◆ Exercise objective ◆
An exact transcript is required of the lines below, from the one containing "Where should I" through the very last; leave every picture out of it.

◆ Given records ◆
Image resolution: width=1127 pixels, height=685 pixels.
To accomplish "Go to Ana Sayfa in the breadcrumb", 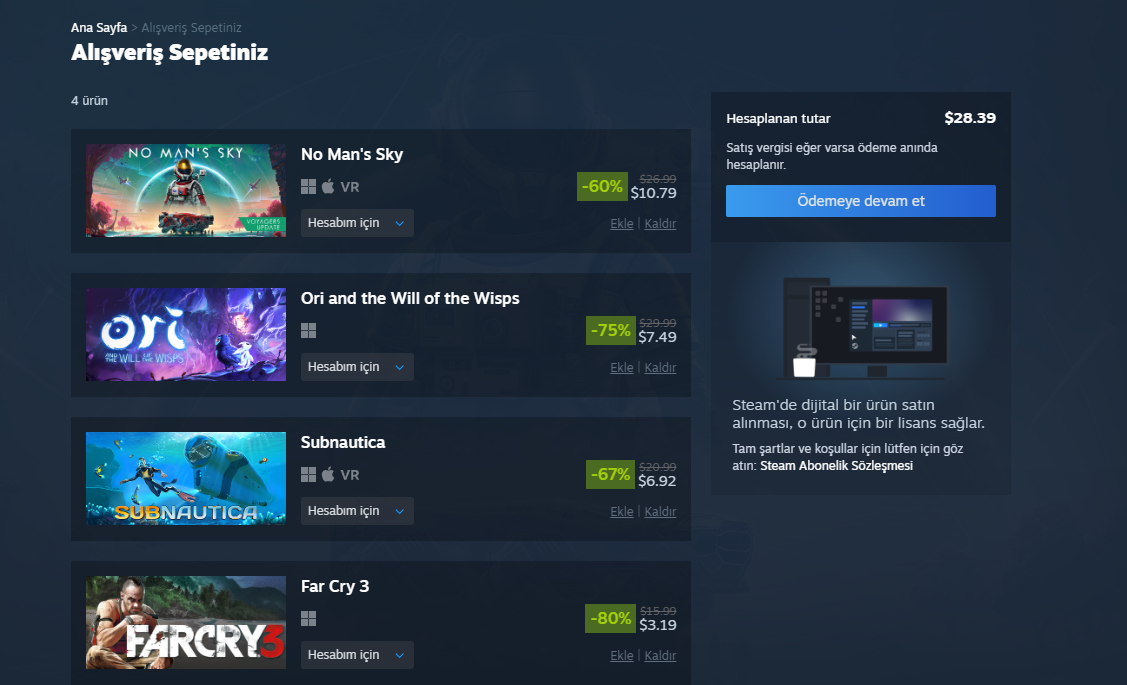I will [99, 27].
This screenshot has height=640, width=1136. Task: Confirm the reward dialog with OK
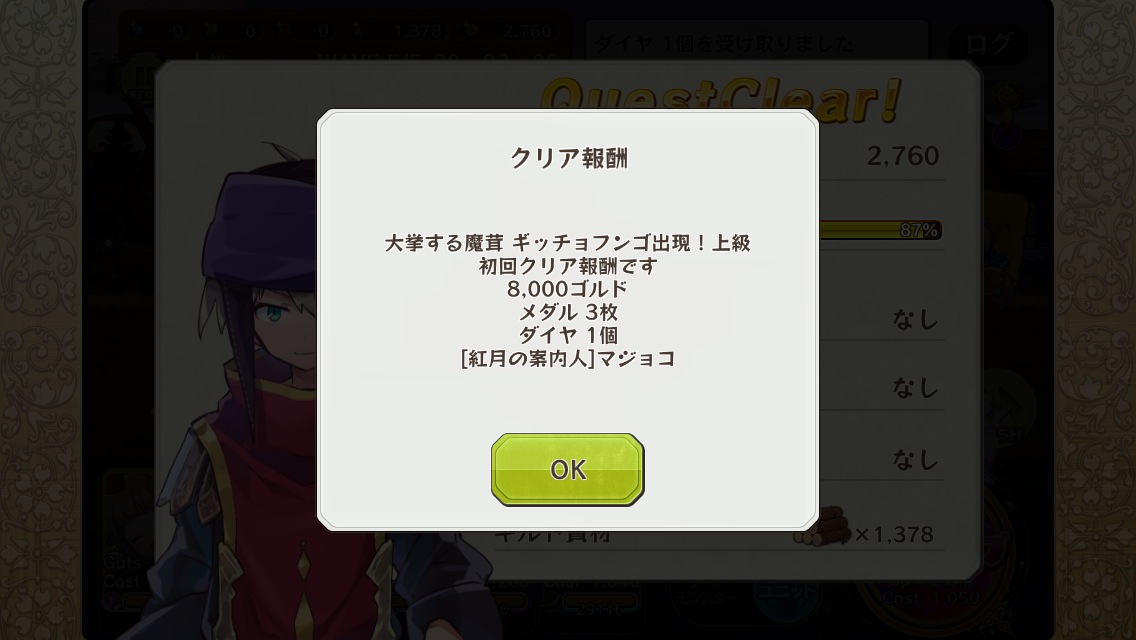pyautogui.click(x=567, y=469)
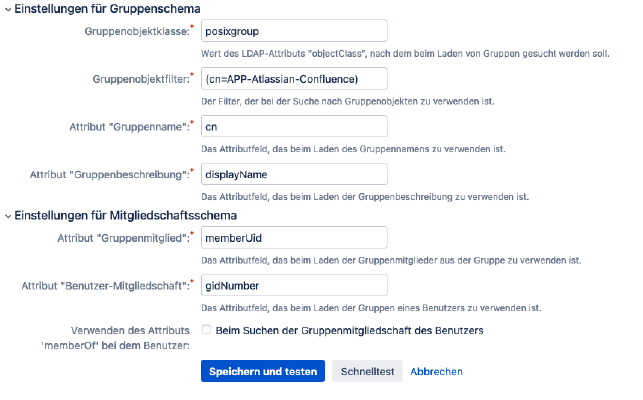Collapse the Einstellungen für Gruppenschema section chevron
Image resolution: width=643 pixels, height=400 pixels.
8,9
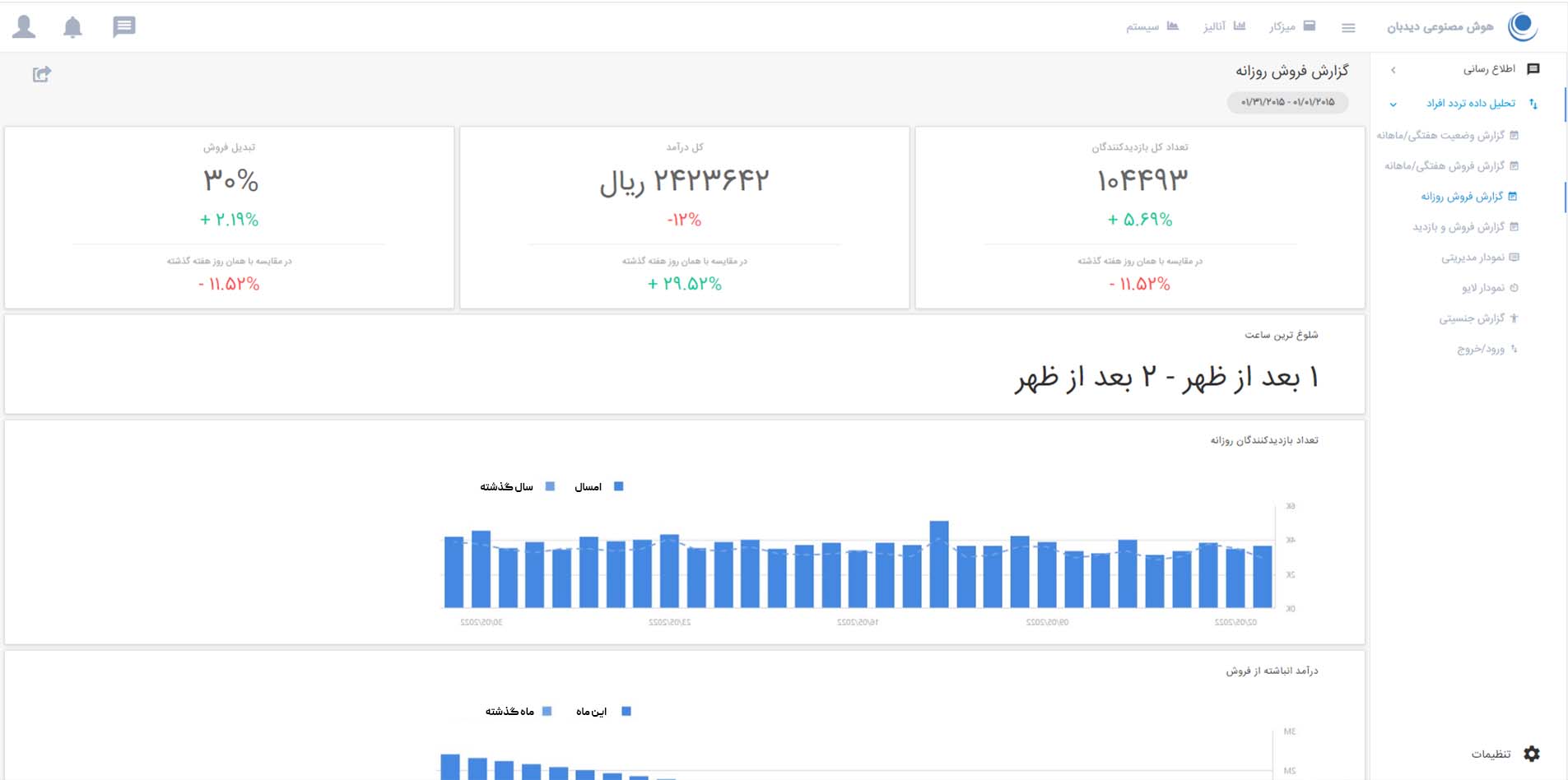Screen dimensions: 1568x780
Task: Open the date range picker pill
Action: pos(1287,102)
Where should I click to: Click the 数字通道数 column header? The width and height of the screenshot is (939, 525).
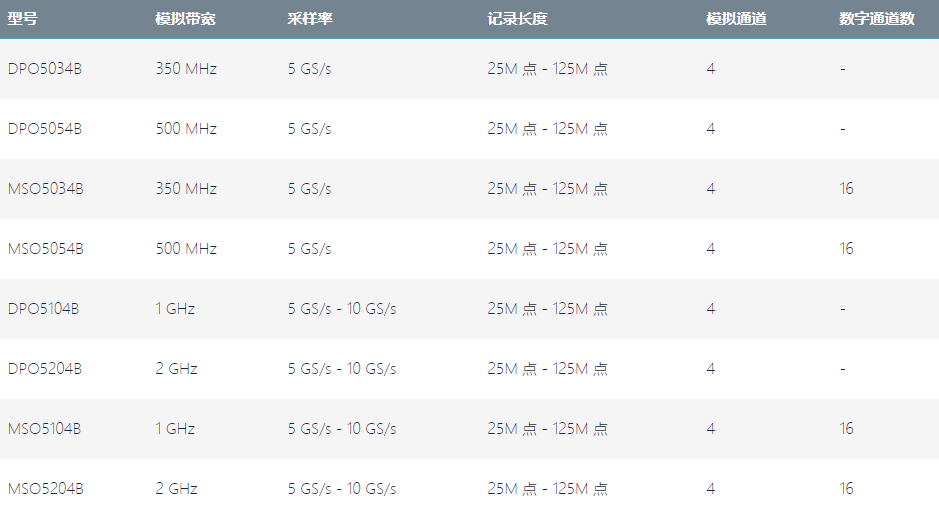877,19
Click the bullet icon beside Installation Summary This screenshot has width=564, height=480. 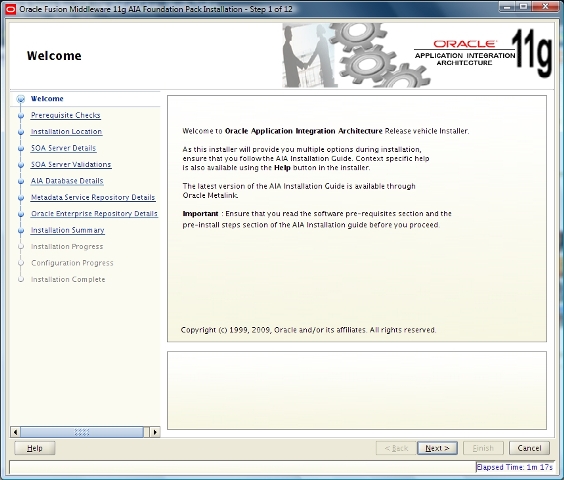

◆ The completed task ◆
Where should I click to: Click the 数字通道数 column header? The width and height of the screenshot is (939, 525).
877,19
Click the bullet icon beside Installation Summary This screenshot has width=564, height=480. 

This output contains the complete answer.